- Opening Delimiter -

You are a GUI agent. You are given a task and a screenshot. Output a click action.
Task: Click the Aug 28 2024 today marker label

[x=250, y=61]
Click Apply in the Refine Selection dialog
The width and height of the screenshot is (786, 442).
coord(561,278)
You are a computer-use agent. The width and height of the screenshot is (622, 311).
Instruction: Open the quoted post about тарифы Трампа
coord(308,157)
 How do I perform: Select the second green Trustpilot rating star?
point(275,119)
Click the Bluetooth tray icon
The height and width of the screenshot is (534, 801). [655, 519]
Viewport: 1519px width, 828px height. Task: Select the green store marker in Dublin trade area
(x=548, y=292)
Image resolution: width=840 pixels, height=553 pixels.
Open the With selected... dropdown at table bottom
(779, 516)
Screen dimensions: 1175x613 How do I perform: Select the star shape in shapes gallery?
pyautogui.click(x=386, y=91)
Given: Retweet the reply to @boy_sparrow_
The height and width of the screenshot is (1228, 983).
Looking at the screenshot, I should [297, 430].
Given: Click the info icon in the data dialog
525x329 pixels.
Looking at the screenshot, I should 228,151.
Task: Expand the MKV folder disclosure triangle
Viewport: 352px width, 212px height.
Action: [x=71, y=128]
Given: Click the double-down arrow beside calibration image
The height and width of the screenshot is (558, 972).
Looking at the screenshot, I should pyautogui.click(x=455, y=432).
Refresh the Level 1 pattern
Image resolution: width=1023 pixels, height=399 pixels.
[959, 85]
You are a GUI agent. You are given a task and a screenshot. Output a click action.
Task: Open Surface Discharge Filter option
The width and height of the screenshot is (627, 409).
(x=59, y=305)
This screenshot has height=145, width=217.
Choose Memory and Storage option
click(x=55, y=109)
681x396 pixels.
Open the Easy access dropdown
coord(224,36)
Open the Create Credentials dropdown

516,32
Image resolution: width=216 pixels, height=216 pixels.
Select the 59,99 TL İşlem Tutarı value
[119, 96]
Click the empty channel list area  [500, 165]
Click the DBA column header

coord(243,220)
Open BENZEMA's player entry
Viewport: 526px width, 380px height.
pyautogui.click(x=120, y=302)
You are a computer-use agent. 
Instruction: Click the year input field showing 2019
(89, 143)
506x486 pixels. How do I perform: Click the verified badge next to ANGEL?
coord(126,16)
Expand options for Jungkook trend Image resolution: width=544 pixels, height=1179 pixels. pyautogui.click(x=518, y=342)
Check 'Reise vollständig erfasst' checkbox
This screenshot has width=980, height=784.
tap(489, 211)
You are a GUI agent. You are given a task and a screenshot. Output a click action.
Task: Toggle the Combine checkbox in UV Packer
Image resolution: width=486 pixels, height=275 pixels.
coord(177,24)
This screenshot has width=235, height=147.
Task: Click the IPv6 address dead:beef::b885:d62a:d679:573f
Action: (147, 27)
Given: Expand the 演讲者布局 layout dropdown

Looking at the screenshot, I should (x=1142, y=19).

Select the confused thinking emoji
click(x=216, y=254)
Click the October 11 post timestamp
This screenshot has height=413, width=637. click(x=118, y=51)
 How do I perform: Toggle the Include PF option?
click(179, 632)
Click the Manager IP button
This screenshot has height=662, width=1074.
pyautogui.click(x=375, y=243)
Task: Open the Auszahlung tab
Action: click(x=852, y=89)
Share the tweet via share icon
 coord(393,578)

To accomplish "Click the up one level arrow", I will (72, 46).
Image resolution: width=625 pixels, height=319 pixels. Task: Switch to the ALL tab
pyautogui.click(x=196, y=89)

- Closing Delimiter -

- Exercise directions
The complete listing is to be repeated exactly.

- Your response
You are a GUI agent. You are given a task and a screenshot. Output a click action.
Task: Click the Aug 28 2024 today marker label

[x=250, y=61]
Click Apply in the Refine Selection dialog
The width and height of the screenshot is (786, 442).
coord(561,278)
You are a computer-use agent. The width and height of the screenshot is (622, 311).
Instruction: Open the quoted post about тарифы Трампа
coord(308,157)
 How do I perform: Select the second green Trustpilot rating star?
point(275,119)
Click the Bluetooth tray icon
The height and width of the screenshot is (534, 801). [655, 519]
Viewport: 1519px width, 828px height. Task: Select the green store marker in Dublin trade area
(x=548, y=292)
Image resolution: width=840 pixels, height=553 pixels.
Open the With selected... dropdown at table bottom
(779, 516)
Screen dimensions: 1175x613 How do I perform: Select the star shape in shapes gallery?
pyautogui.click(x=386, y=91)
Given: Retweet the reply to @boy_sparrow_
The height and width of the screenshot is (1228, 983).
Looking at the screenshot, I should [297, 430].
Given: Click the info icon in the data dialog
525x329 pixels.
Looking at the screenshot, I should 228,151.
Task: Expand the MKV folder disclosure triangle
Viewport: 352px width, 212px height.
Action: [x=71, y=128]
Given: Click the double-down arrow beside calibration image
The height and width of the screenshot is (558, 972).
Looking at the screenshot, I should pyautogui.click(x=455, y=432).
Refresh the Level 1 pattern
Image resolution: width=1023 pixels, height=399 pixels.
[959, 85]
You are a GUI agent. You are given a task and a screenshot. Output a click action.
Task: Open Surface Discharge Filter option
The width and height of the screenshot is (627, 409).
(x=59, y=305)
This screenshot has height=145, width=217.
Choose Memory and Storage option
click(x=55, y=109)
681x396 pixels.
Open the Easy access dropdown
coord(224,36)
Open the Create Credentials dropdown

516,32
Image resolution: width=216 pixels, height=216 pixels.
Select the 59,99 TL İşlem Tutarı value
[119, 96]
Click the empty channel list area  [500, 165]
Click the DBA column header

coord(243,220)
Open BENZEMA's player entry
Viewport: 526px width, 380px height.
pyautogui.click(x=120, y=302)
You are a computer-use agent. 
Instruction: Click the year input field showing 2019
(89, 143)
506x486 pixels. How do I perform: Click the verified badge next to ANGEL?
coord(126,16)
Expand options for Jungkook trend Image resolution: width=544 pixels, height=1179 pixels. pyautogui.click(x=518, y=342)
Check 'Reise vollständig erfasst' checkbox
This screenshot has width=980, height=784.
tap(489, 211)
You are a GUI agent. You are given a task and a screenshot. Output a click action.
Task: Toggle the Combine checkbox in UV Packer
Image resolution: width=486 pixels, height=275 pixels.
coord(177,24)
This screenshot has width=235, height=147.
Task: Click the IPv6 address dead:beef::b885:d62a:d679:573f
Action: (147, 27)
Given: Expand the 演讲者布局 layout dropdown

Looking at the screenshot, I should (x=1142, y=19).

Select the confused thinking emoji
click(x=216, y=254)
Click the October 11 post timestamp
This screenshot has height=413, width=637. click(x=118, y=51)
 How do I perform: Toggle the Include PF option?
click(179, 632)
Click the Manager IP button
This screenshot has height=662, width=1074.
pyautogui.click(x=375, y=243)
Task: Open the Auszahlung tab
Action: click(x=852, y=89)
Share the tweet via share icon
 coord(393,578)

To accomplish "Click the up one level arrow", I will (72, 46).
Image resolution: width=625 pixels, height=319 pixels. Task: Switch to the ALL tab
pyautogui.click(x=196, y=89)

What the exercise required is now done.